▶ Work task 1: According to the issue thread, how many annotations did the SGD source file have?
▶ Work task 2: Set down, word for word, everything in the issue thread from "Open kltm opened" down to "waiting for feedback.".

Segment Start: Excerpt provided

Open kltm opened 1 month ago
Looking around, this has been an "issue" since from around the last release, I'm guessing related to new code in one way or another. There has also been a reduction in the SGD upstream size.
I'm honestly not sure how the sanity checks have not been triggered before this. I'm going to pause the current snapshot
attempt for the moment, waiting for feedback.
The reason it specifically seems to have ticked over into failure is that it crossed over the 50% reduction mark.
Checking the SGD report, this could be due to recent changes in ID checking code:
WARNING - Invalid identifier: GORULE:0000027: 2144215 does not match any id_syntax patterns for MGI in dbxrefs (MGI:MGI:2144215) -- SGD S000005027 SAL1 enables GO:0005347 GO_REF:0000033 IBA MGI:MGI:2144215 F ADP/ATP transporter YNL083W|Ca(2+)-binding ATP:ADP antiporter SAL1 protein taxon:559292 20231109 GO_Central UniProtKB:D6W196
The warning message points to matching 2144215
against MGI regex pattern MGI:[0-9]{5,}
, which wouldn't be valid:
https://github.com/geneontology/go-site/blob/7869016e9303fd5e7840cb1d7a2d09272aaf4d36/metadata/db-xrefs.yaml#L1616
Though it lists only 8361 lines and they are just WARNINGs so not necessarily dropped lines. I also haven't really confirmed this in a debugger. @mugitty would you be able to debug these SGD IBA lines? This may not be the cause, mainly a hunch. What do you think?
@dustine32 It's not so much the warnings (which aren't great), but the fact that there are soooo many upstream IBAs that we get significantly closer to the sanity check trigger just by filtering them and injecting our own, as desired.
During the most recent
snpashot
run, we failed on an SGD sanity check.Essentially, the SGD source file had 152076 annotations and the final file had 65609--a reduction of about 100k. This large reduction triggered a failsafe (good!).
Looking into it, I currently believe the issue is with IBAs.
The line count of filtered incoming IBAs is about 100477; the line count of injected IBAs is about 15330; that would account for the bulk of the drop.
As GOC is the canonical source, we're doing the right thing here and we can (and temporarily will) suppress the SGD sanity check, but the IBA noise does limit the use of this primitive check.
Tagging @pgaudet @suzialeksander

Segment End: Excerpt provided
Segment Start: Dataset excerpt

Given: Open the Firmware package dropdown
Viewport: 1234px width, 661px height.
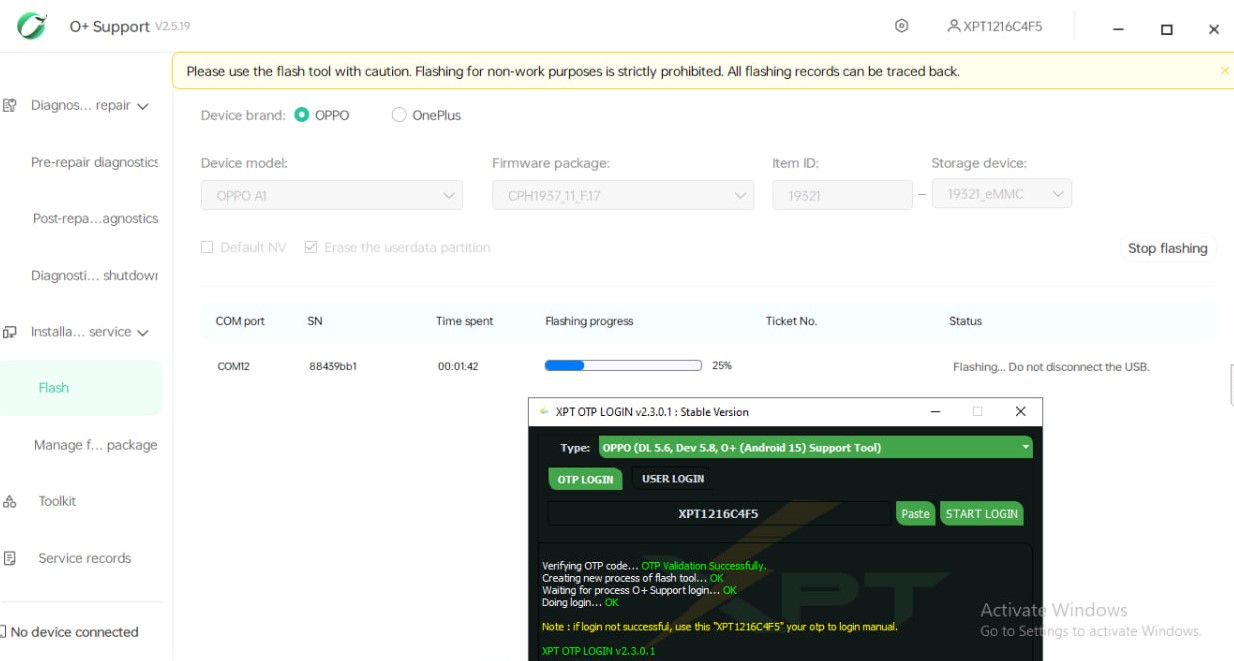Looking at the screenshot, I should point(623,196).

Segment End: Dataset excerpt

▶ Written solution 1: The SGD source file had 152076 annotations.

▶ Written solution 2:
Open kltm opened 1 month ago
Looking around, this has been an "issue" since from around the last release, I'm guessing related to new code in one way or another. There has also been a reduction in the SGD upstream size.
I'm honestly not sure how the sanity checks have not been triggered before this. I'm going to pause the current snapshot
attempt for the moment, waiting for feedback.